Zum ersten Mal haben Forscher den seltensten Wal der Erde zu Gesicht bekommen: Im Norden Neuseeland strandeten gleich zwei Vertreter des Bahamonde-Schnabelwals (Mesoplodon traversii) – eine Mutter mit ihrem Kalb. Über diese rund fünf Meter große Walart war bisher so gut wie nichts bekannt, Biologen konnten nur aus Schädelfragmenten schließen, wie dieser Meeressäuger aussieht. Erst durch DNA-Analysen der gestrandeten Tiere stellte sich heraus, dass beide zu den Bahamonde-Schnabelwalen gehören müssen. Damit habe man jetzt erstmals eine genaue Beschreibung und Bilder dieser rätselhaften Art erstellen können, berichten die Forscher im Fachmagazin „Current Biology“. Der Fund der beiden Wale sei der erste Beleg, dass diese Art überhaupt noch existiere und erinnere wieder einmal daran, wie wenig man bis heute über das Leben in den Ozeanen wisse.
Über die gesamte Familie der Schnabelwale ist bisher nur wenig bekannt, obwohl es 21 Arten dieser Meeressäuger gibt“, erklären Kirsten Thompson von der University of Auckland und ihre Kollegen. Die Wale, deren schmale und langausgezogene Schnauze einem Vogelschnabel ähnelt, leben normalerweise auf hoher See, weit entfernt von den Küsten. Sie unternehmen lange Tauchgänge bis in Tiefen von mehr als 1.000 Meter, um ihre Beute, kleine Fische und Kalmare, zu erbeuten. An der Oberfläche hielten sich die Schnabelwale dagegen nur selten und kurz auf, sagen die Forscher.
Der Bahamonde-Schnabelwal sei der seltenste Vertreter dieser ohnehin schon wenig erforschten Walfamilie. Er gehöre zu den seltensten lebenden Säugetieren überhaupt. Alles was man bisher über diese Walart wisse, stamme von drei Schädelfragmenten, die in Neuseeland und Chile in den letzten 140 Jahren gefunden worden waren. „Dies ist nun das erste Mal, dass wir ein Tier dieser Art vollständig sehen“, sagt Studienleiterin Rochelle Constantine von der University of Auckland.
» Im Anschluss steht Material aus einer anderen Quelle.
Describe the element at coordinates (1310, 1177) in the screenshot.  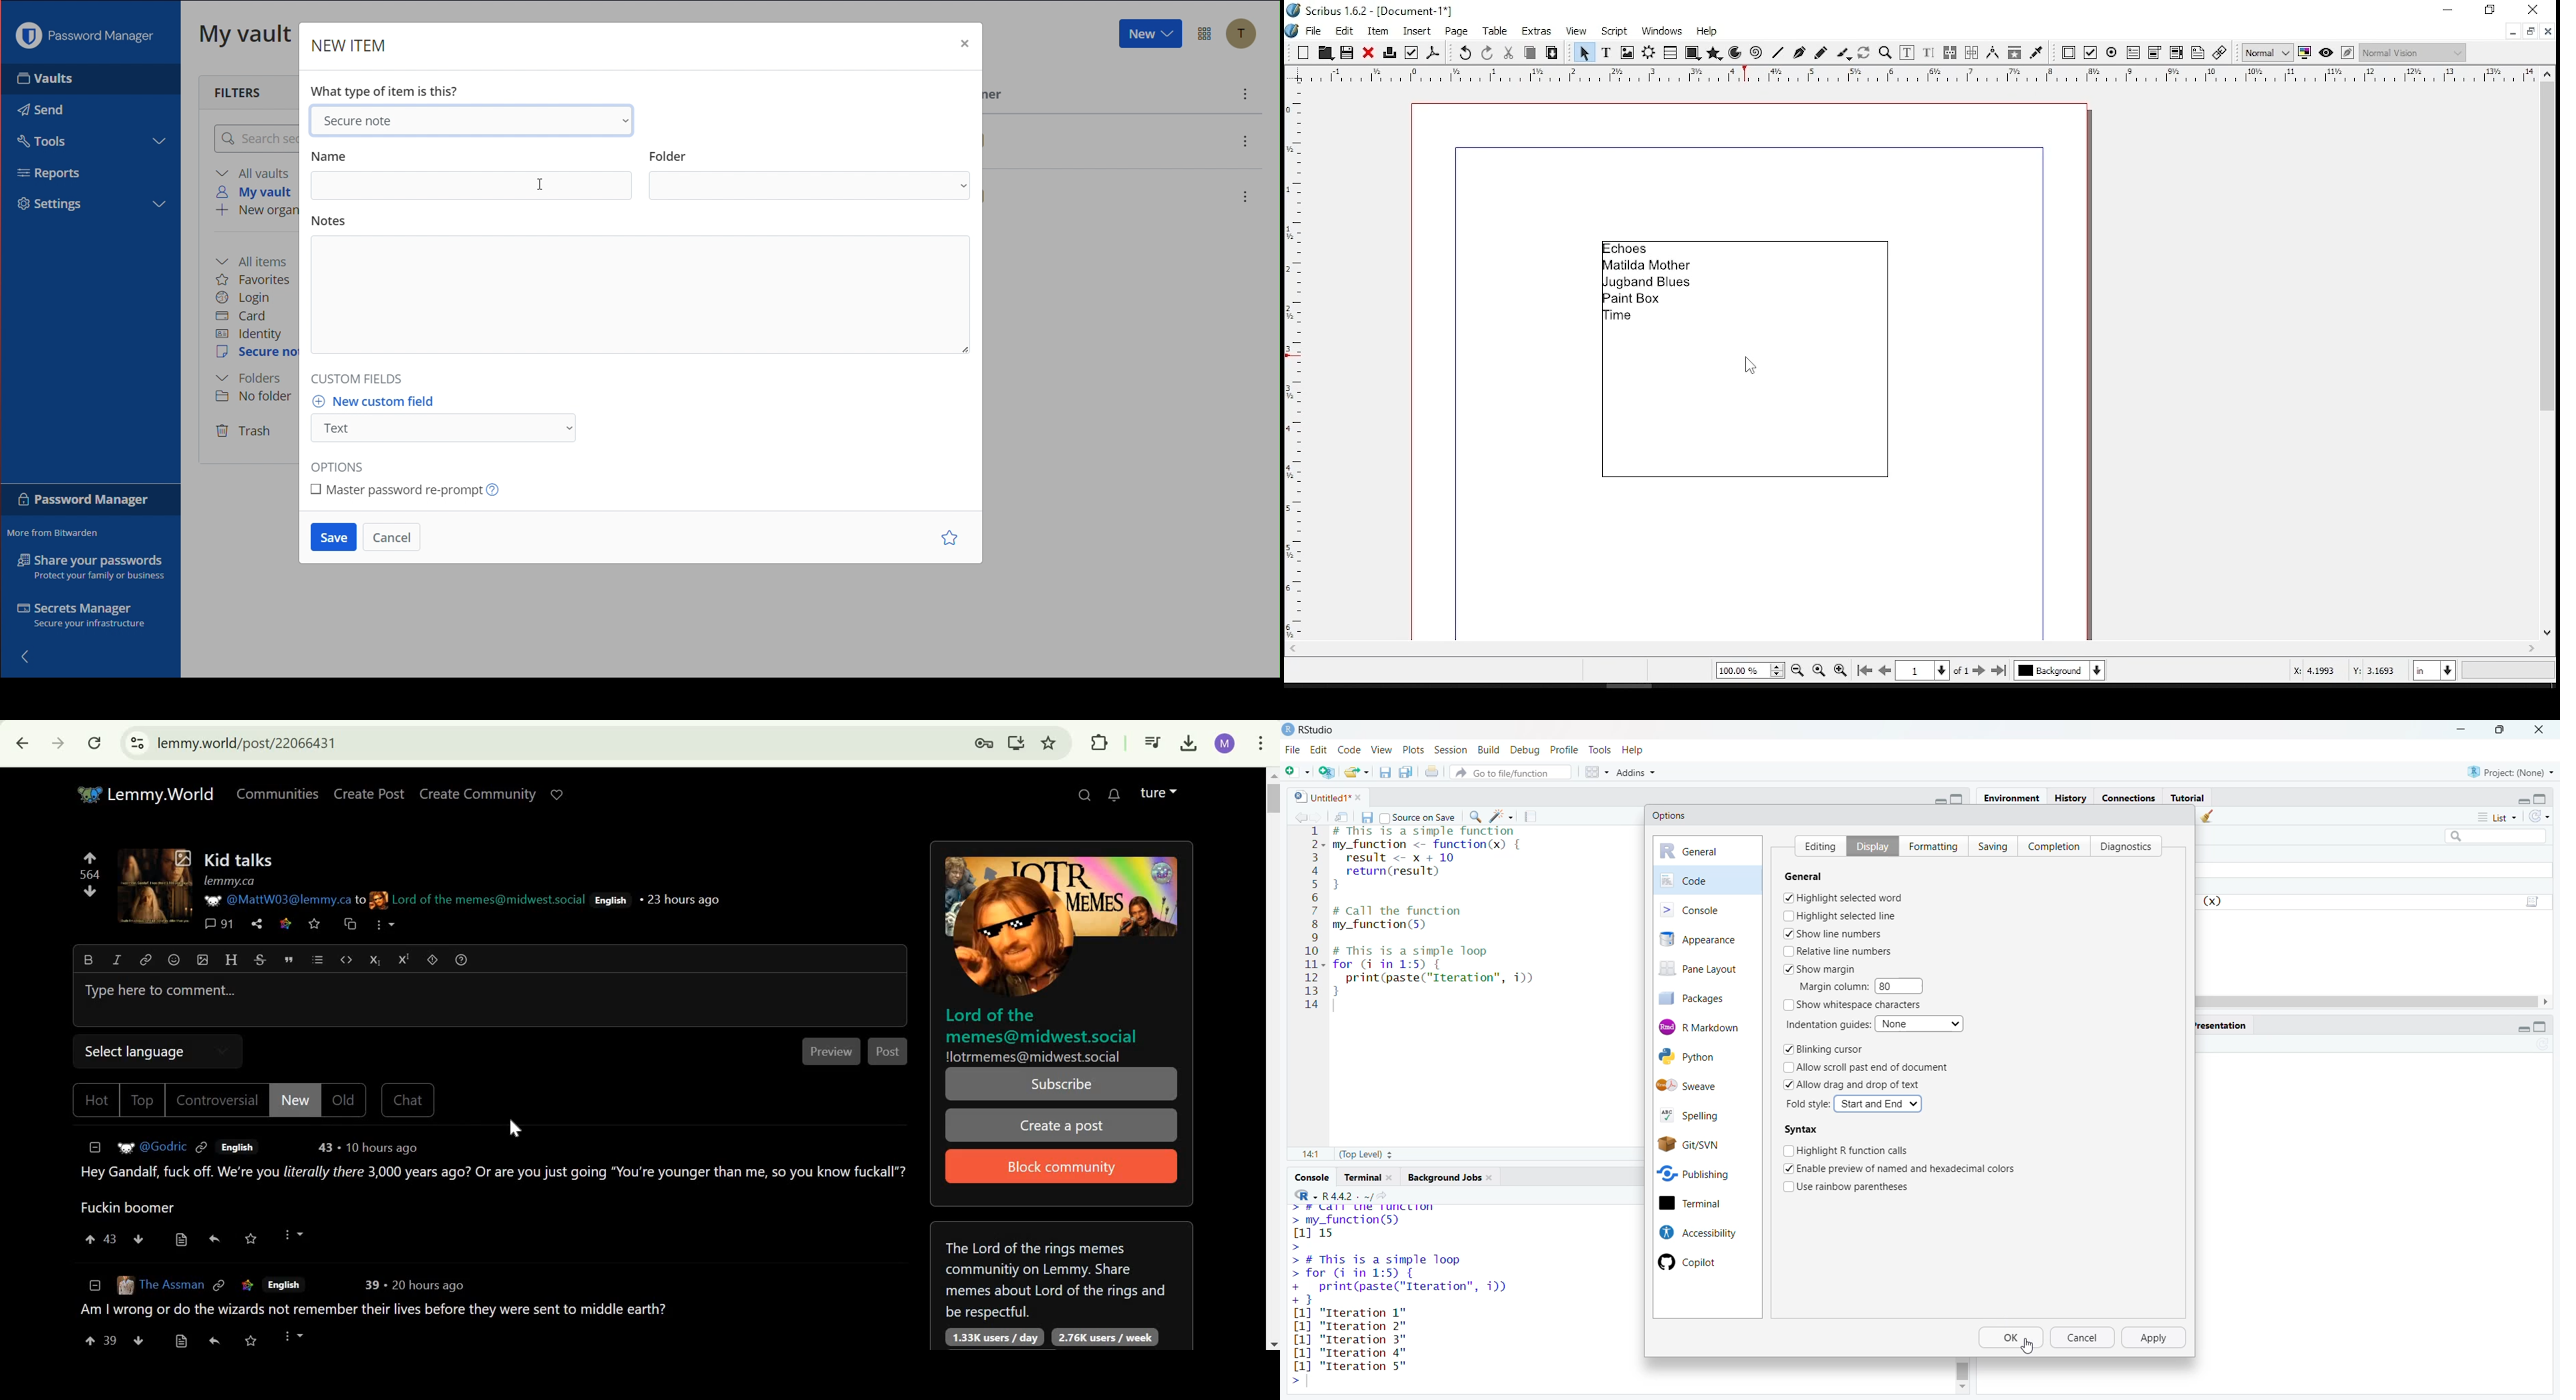
I see `console` at that location.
Biologen hielten Wale zunächst für eine andere Art
Gefunden wurden die tote Walmutter und ihr männliches Kalb bereits im Dezember 2010 am Opape Beach im Norden Neuseelands. „Nach der ersten Untersuchung wurden die beiden Tiere zunächst für Gray-Zweizahnwale gehalten, eine der am häufigsten in Neuseeland strandenden Schnabelwalarten“, berichten die Forscher. Es sei aber sehr schwierig, die einzelnen Schnabelwalarten allein aufgrund ihres Aussehens voneinander zu unterscheiden. Bei ausgewachsenen Männchen nutze man meist Form und Position der Zähne als Bestimmungsmerkmal. Bei Weibchen und Jungtieren wie in diesem Falle könne man dies aber nicht.
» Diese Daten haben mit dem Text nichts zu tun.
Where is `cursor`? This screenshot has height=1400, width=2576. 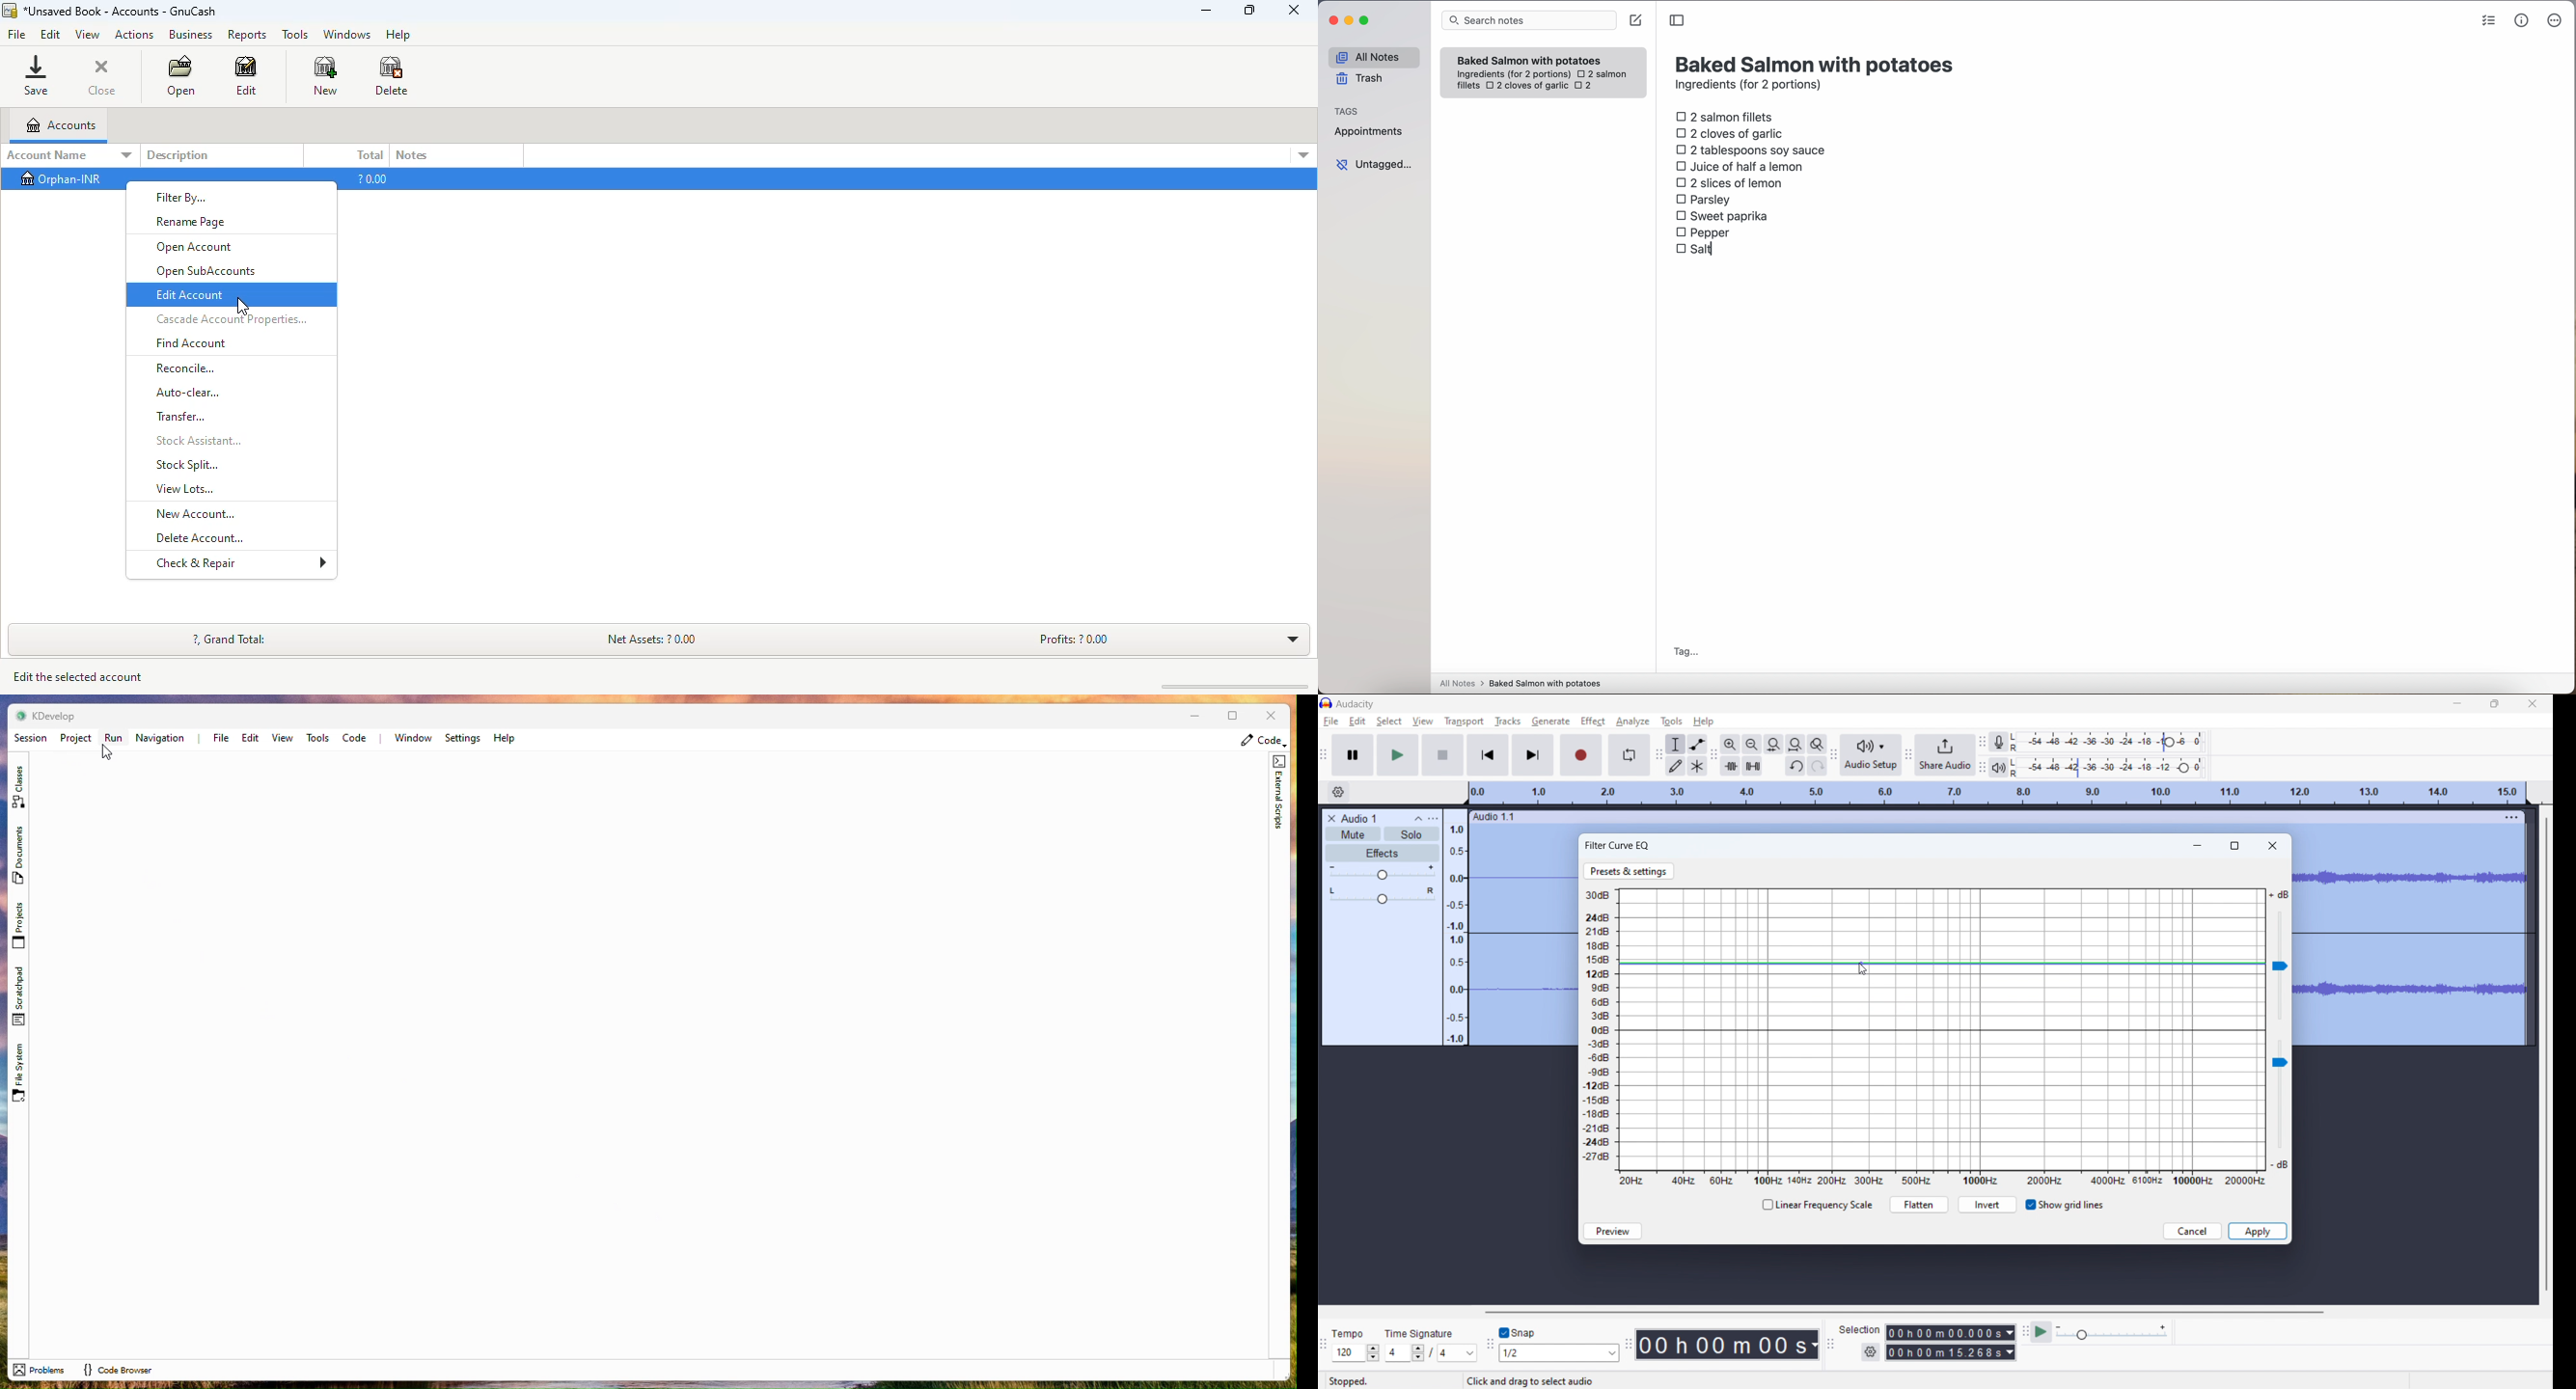
cursor is located at coordinates (108, 753).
Um bei der Artzuordnung ganz sicher zu gehen, entnahmen die Forscher den Tieren daher Gewebeproben und analysierten zwei Abschnitte ihrer mitochondrialen DNA – dem Erbgutteil, der außerhalb des Zellkerns in den Kraftwerken der Zelle, den Mitochondrien gespeichert wird. Dabei habe sich gezeigt, dass es sich doch nicht um Gray-Zweizahnwale handeln konnte, sagen die Forscher. Stattdessen deuteten die DNA-Abfolgen darauf hin, dass es sich um Bahamonde-Schnabelwale handeln musste. „Wir waren so überrascht, dass wir die Analysen mehrfach wiederholten, bevor wir anderen davon erzählten“, sagt Constantine. Das Ergebnis zeige damit auch, wie hilfreich genetische Analysen seien, um Arten genau zu bestimmen (doi:10.1016/j.cub.2012.08.055).